MLB機構は選手のロックダウンを発表し、我々の業界を閉じた。
タイミングに関わらず、この閉鎖は劇的な手法だ。法律ないしは他の根拠により必要とされたものではない。これはオーナーの選択であるのは自明なことだ。権利や利益を放棄するよう具体的に計算されたもので、選手だけでなく試合や業界全体の利益となる誠実な交渉上の提案を見捨てたものである。
こんな戦略は今に始まったことではない。前にも目にしたことである。選手は何度も何度も―何世代にもわたり作り上げた連帯により―これを乗り越えてきた。今回もまた同じことをするだろう。
すべての組織に公正であり我々の愛するゲームの最も素晴らしいバージョンをファンにもたらす、交渉を踏まえた包括的な労使協定の条項のもとで、フィールドに戻ってくるという決意に変わりはない。

失効直前の機構、選手会間の交渉は、何と7分であっさり物別れに終わったそうだ。

この労使協定の交渉による主な両者の提案や主張点を取り急ぎ整理すると以下になる。

【機構】
・NBAのようなドラフトでのくじ導入
・両リーグでのDH導入
・選手年俸の最低額の引き上げ
・ぜいたく税発生基準額の引き上げ
・クオリファイングオファーの廃止
・14チームでのポストシーズンフォーマット

機構は、最初は、贅沢税の基準の引き下げかつ各チームの年俸の「最低限度」の導入を提案していたが、これはなくなったようだ。

【選手会】
・贅沢税の基準のさらなる緩和
・収益分配制度の緩和
・14チームでのポストシーズンフォーマット

贅沢税の基準額主張の相違は、以下の通り。
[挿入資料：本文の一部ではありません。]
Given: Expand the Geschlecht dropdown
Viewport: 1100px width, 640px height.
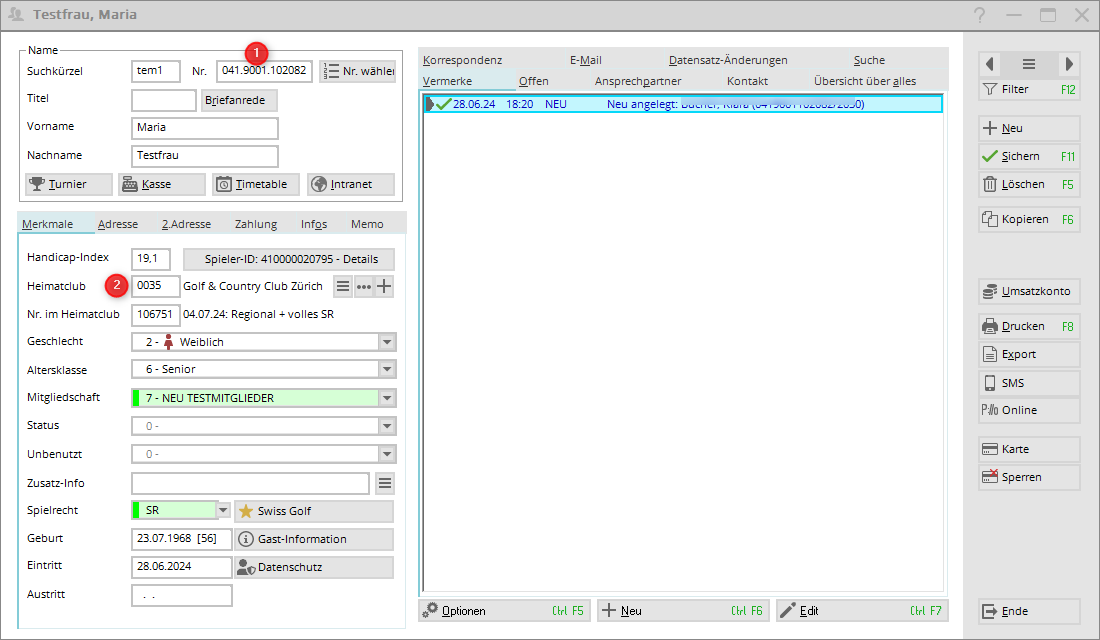Looking at the screenshot, I should click(x=387, y=342).
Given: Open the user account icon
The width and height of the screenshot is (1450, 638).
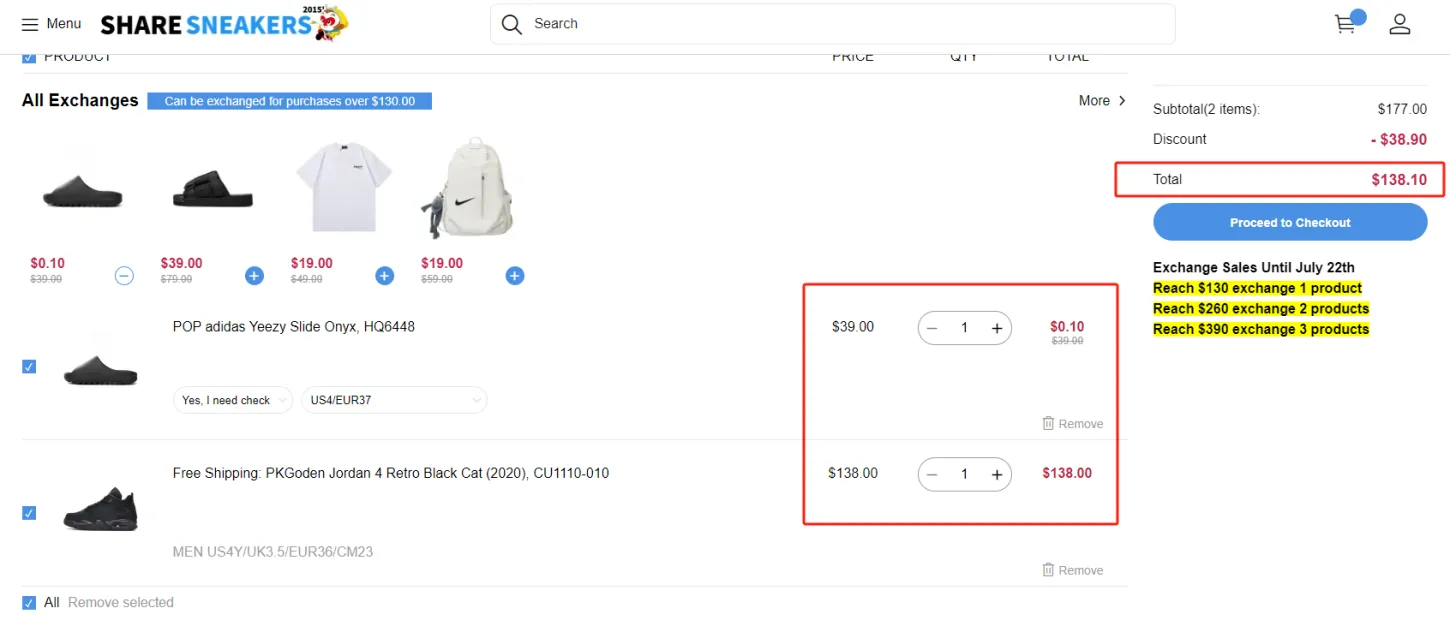Looking at the screenshot, I should [1400, 24].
まだ25~31Mの隔たりがある。
・機構:214~220M(直前は210M)
・選手会:245M(直前は248M)

12月失効の旧協定の基準だと、2017年195M→2021年210Mと段階的に引き上げ。その前の協定による2016年の基準額は189M。現在の機構の提案は、旧協定の引き上げペースを踏襲した感じだ。

「贅沢税の基準」「収益分配制度」これがどうも対立の火種のようだ。これは現在のMLBの閉鎖系、戦力均衡型のビジネスモデルの根幹をなすものである。

そして、MLBの公式HPから、現役各選手の具体名や写真が、完全に消えた。載っているのは交渉の情報や過去の選手の写真やトピックのみ。ロックアウト期間中はこれらを全く載せるつもりはない。federal labor lawに準拠するためだという。


今野球に必要なのは、サステナブルな発展、他競技に流出するZ世代などの若いファンを取り戻すこと。あまり長期化し、契約ひいてはシーズンに影響するような動きは、こういう理想像から全く逆行することは言うまでもない。

MLBがロックアウト…長期化して試合ができなくなり、ファンを失う事態は絶対に絶対に絶対に絶対に避けてほしい。こうなりそうなら、SNSなどでマンフレッド、クラークとも痛烈に叩かせてもらう。英文でダイレクトメッセージで批判することも辞さない。


「三方よし」MLBをめぐるすべてのステークホルダーに言いたいことだ。